**Tasks and exercises**
1. In the passage on amateurs in mathematics, what did the lawyer Alfred Loomis invent?
2. Continue the passage on amateurs' contributions to mathematics, starting after its final sentence.

War, Clemenceau noted, is too serious to be left to soldiers. Our talk on the contributions of amateurs to the understanding and appreciation of mathematics shows our title question must be answered “Yes.” “Those who know the truth are not equal to those who love it, and they who love it are not equal to those who delight in it,” observed Confucius. He praised amateurs above those who have merely mastered a subject.

Many professionals love and delight in our subject, but we spotlight amateurs whose work had had wide influence, especially we have had connections with. These include: Martin Gardner, James R. Newman, Harold Jacobs, Jan Gullberg, Leon Bankoff, and Lynn Gamwell. We mention other high-level amateurs such as Alfred Loomis, the lawyer who invented the LORAN navigational system. Even Wittgenstein was something of an amateur, contributing to logic, philosophy, and mathematics. Amateurs help us see things from different points of view.

**Data segment**
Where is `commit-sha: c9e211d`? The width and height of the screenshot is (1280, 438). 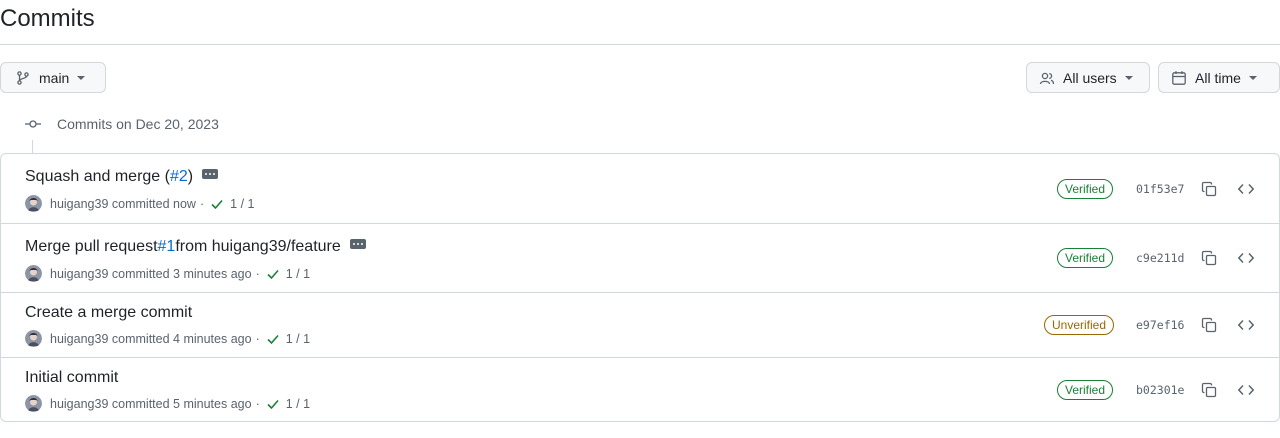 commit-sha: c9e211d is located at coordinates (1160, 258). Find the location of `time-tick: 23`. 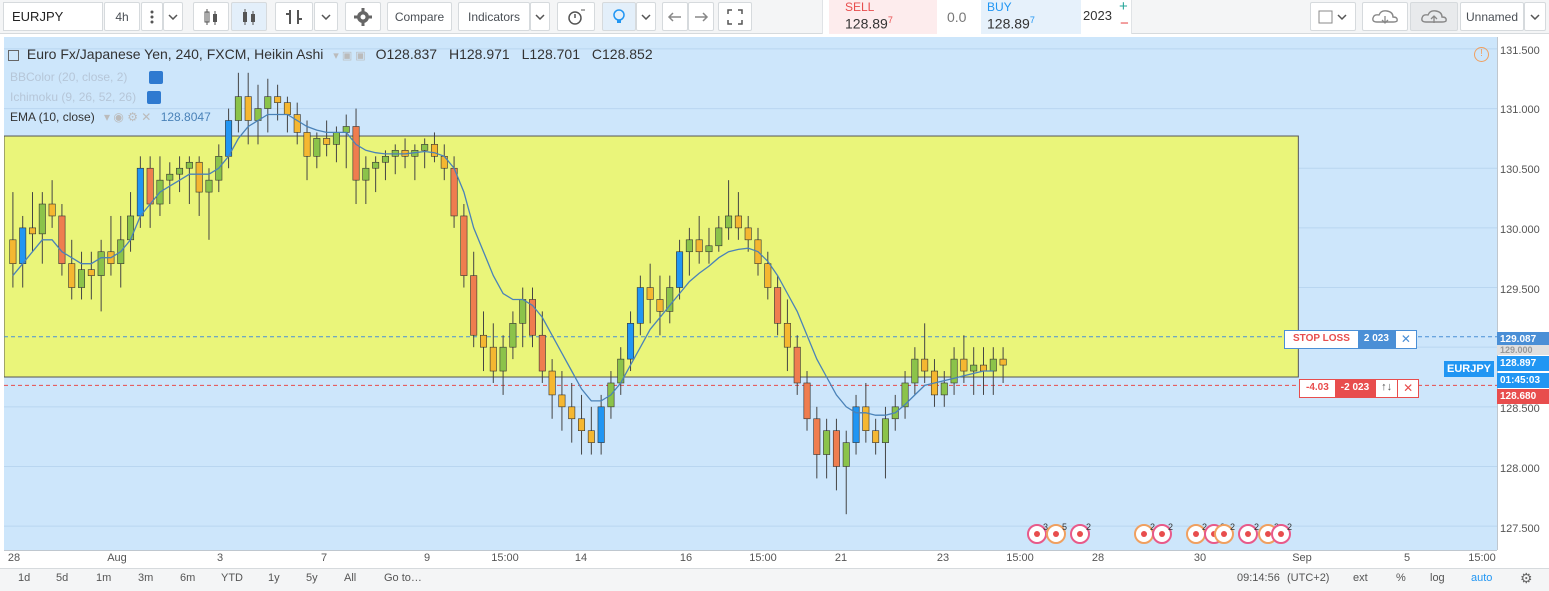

**Answers to each task**
1. He invented the LORAN navigational system.

2.
### Florence Nightingale’s Notes on Victorian Officials’ Misunderstanding of Basic Mathematical Calculations and Management of Data

*1:30 p.m. - 1:50 p.m.*

**Noel-Ann Bradshaw**, *London Metropolitan University*

#### Abstract

Florence Nightingale is well known in the mathematics community for her general contribution to statistics and her visualisation of data using polar area diagrams. However the details of her work are often not fully appreciated. This talk, drawing on Nightingale’s own writings, will show how she not only challenged but also corrected British officials’ use and management of data during and after the Crimean War. Her work influenced policy makers in the British Army and Government, resulting in improved conditions for both soldiers and the working classes. Her notes on the use and management of data are as relevant in today’s data-focused society as they were in Victorian Britain.

### The Reverend Thomas P. Kirkman: What Did He Do Besides Inventing the Fifteen Schoolgirls Problem?

*2:00 p.m. - 2:20 p.m.*

**Ezra (Bud) Brown**, *Virginia Tech*

#### Abstract

The Reverend Thomas Pennyngton Kirkman (1806-1895) was a Church of England cleric by profession, spending 52 years as rector of the Parish of Southwark with Croft. He had little or no formal training in mathematics, and published his first mathematical paper when he was 40.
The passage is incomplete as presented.